Start of Stored records

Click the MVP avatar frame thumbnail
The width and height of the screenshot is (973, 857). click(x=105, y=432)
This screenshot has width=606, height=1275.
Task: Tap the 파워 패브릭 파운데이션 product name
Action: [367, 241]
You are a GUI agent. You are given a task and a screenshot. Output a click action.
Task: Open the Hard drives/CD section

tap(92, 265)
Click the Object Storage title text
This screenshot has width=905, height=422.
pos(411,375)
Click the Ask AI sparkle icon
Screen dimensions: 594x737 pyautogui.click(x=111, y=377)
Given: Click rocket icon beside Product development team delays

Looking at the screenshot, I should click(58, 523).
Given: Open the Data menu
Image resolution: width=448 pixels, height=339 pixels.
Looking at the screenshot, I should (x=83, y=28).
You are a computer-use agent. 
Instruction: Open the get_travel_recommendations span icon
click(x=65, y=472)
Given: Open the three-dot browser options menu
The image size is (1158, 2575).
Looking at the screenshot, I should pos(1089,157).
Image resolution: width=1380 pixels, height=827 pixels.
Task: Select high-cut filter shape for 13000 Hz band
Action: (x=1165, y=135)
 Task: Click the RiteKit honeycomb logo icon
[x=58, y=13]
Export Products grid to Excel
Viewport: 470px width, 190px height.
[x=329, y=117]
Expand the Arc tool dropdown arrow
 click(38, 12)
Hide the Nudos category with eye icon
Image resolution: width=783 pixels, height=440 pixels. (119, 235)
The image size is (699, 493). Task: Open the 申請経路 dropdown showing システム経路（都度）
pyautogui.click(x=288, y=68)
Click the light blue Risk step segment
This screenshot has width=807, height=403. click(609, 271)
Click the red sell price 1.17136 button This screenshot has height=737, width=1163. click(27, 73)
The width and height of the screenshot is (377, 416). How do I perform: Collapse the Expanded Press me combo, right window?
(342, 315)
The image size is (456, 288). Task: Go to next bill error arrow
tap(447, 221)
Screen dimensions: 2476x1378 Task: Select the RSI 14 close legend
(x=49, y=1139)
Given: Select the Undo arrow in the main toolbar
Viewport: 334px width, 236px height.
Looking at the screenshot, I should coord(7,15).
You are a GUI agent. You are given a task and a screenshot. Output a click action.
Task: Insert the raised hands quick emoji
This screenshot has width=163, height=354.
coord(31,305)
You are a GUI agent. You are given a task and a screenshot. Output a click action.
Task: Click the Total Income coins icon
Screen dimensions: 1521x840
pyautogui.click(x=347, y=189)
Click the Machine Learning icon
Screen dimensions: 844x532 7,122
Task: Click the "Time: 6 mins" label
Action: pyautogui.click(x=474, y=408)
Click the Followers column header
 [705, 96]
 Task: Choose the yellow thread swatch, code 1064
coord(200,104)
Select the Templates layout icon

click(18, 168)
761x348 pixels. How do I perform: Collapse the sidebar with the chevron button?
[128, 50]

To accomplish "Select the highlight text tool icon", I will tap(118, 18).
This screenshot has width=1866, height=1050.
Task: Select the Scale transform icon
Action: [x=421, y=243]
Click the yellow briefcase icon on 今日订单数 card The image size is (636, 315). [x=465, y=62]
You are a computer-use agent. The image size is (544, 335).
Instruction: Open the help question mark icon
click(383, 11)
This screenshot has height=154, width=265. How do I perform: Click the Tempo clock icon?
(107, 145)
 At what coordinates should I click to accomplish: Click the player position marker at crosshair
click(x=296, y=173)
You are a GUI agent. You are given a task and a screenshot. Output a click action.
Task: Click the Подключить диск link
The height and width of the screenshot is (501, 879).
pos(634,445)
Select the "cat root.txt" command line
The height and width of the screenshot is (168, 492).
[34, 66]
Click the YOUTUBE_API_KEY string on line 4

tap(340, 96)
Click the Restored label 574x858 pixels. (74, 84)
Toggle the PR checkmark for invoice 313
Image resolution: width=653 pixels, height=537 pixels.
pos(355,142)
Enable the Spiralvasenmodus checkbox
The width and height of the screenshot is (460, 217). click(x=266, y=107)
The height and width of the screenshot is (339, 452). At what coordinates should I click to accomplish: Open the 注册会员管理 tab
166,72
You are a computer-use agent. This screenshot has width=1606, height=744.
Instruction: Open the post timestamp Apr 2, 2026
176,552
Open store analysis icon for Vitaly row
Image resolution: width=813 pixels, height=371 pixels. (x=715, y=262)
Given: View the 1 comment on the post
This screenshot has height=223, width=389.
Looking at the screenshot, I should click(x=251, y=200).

End of Stored records

→ **What you are asked to do**
Change "Spiralvasenmodus" to "Spiral vase mode" throughout the lines above, leaving every other part of them unchanged.

→ **Solution**
Click the MVP avatar frame thumbnail
The width and height of the screenshot is (973, 857). click(x=105, y=432)
This screenshot has width=606, height=1275.
Task: Tap the 파워 패브릭 파운데이션 product name
Action: [367, 241]
You are a GUI agent. You are given a task and a screenshot. Output a click action.
Task: Open the Hard drives/CD section

tap(92, 265)
Click the Object Storage title text
This screenshot has width=905, height=422.
pos(411,375)
Click the Ask AI sparkle icon
Screen dimensions: 594x737 pyautogui.click(x=111, y=377)
Given: Click rocket icon beside Product development team delays

Looking at the screenshot, I should click(58, 523).
Given: Open the Data menu
Image resolution: width=448 pixels, height=339 pixels.
Looking at the screenshot, I should (x=83, y=28).
You are a computer-use agent. 
Instruction: Open the get_travel_recommendations span icon
click(x=65, y=472)
Given: Open the three-dot browser options menu
The image size is (1158, 2575).
Looking at the screenshot, I should pos(1089,157).
Image resolution: width=1380 pixels, height=827 pixels.
Task: Select high-cut filter shape for 13000 Hz band
Action: (x=1165, y=135)
 Task: Click the RiteKit honeycomb logo icon
[x=58, y=13]
Export Products grid to Excel
Viewport: 470px width, 190px height.
[x=329, y=117]
Expand the Arc tool dropdown arrow
 click(38, 12)
Hide the Nudos category with eye icon
Image resolution: width=783 pixels, height=440 pixels. (119, 235)
The image size is (699, 493). Task: Open the 申請経路 dropdown showing システム経路（都度）
pyautogui.click(x=288, y=68)
Click the light blue Risk step segment
This screenshot has width=807, height=403. click(609, 271)
Click the red sell price 1.17136 button This screenshot has height=737, width=1163. click(27, 73)
The width and height of the screenshot is (377, 416). How do I perform: Collapse the Expanded Press me combo, right window?
(342, 315)
The image size is (456, 288). Task: Go to next bill error arrow
tap(447, 221)
Screen dimensions: 2476x1378 Task: Select the RSI 14 close legend
(x=49, y=1139)
Given: Select the Undo arrow in the main toolbar
Viewport: 334px width, 236px height.
Looking at the screenshot, I should coord(7,15).
You are a GUI agent. You are given a task and a screenshot. Output a click action.
Task: Insert the raised hands quick emoji
This screenshot has width=163, height=354.
coord(31,305)
You are a GUI agent. You are given a task and a screenshot. Output a click action.
Task: Click the Total Income coins icon
Screen dimensions: 1521x840
pyautogui.click(x=347, y=189)
Click the Machine Learning icon
Screen dimensions: 844x532 7,122
Task: Click the "Time: 6 mins" label
Action: pyautogui.click(x=474, y=408)
Click the Followers column header
 [705, 96]
 Task: Choose the yellow thread swatch, code 1064
coord(200,104)
Select the Templates layout icon

click(18, 168)
761x348 pixels. How do I perform: Collapse the sidebar with the chevron button?
[128, 50]

To accomplish "Select the highlight text tool icon", I will tap(118, 18).
This screenshot has width=1866, height=1050.
Task: Select the Scale transform icon
Action: [x=421, y=243]
Click the yellow briefcase icon on 今日订单数 card The image size is (636, 315). [x=465, y=62]
You are a computer-use agent. The image size is (544, 335).
Instruction: Open the help question mark icon
click(383, 11)
This screenshot has height=154, width=265. How do I perform: Click the Tempo clock icon?
(107, 145)
 At what coordinates should I click to accomplish: Click the player position marker at crosshair
click(x=296, y=173)
You are a GUI agent. You are given a task and a screenshot. Output a click action.
Task: Click the Подключить диск link
The height and width of the screenshot is (501, 879).
pos(634,445)
Select the "cat root.txt" command line
The height and width of the screenshot is (168, 492).
[34, 66]
Click the YOUTUBE_API_KEY string on line 4

tap(340, 96)
Click the Restored label 574x858 pixels. (74, 84)
Toggle the PR checkmark for invoice 313
Image resolution: width=653 pixels, height=537 pixels.
pos(355,142)
Enable the Spiral vase mode checkbox
The width and height of the screenshot is (460, 217). click(x=266, y=107)
The height and width of the screenshot is (339, 452). At what coordinates should I click to accomplish: Open the 注册会员管理 tab
166,72
You are a computer-use agent. This screenshot has width=1606, height=744.
Instruction: Open the post timestamp Apr 2, 2026
176,552
Open store analysis icon for Vitaly row
Image resolution: width=813 pixels, height=371 pixels. (x=715, y=262)
Given: View the 1 comment on the post
This screenshot has height=223, width=389.
Looking at the screenshot, I should click(x=251, y=200).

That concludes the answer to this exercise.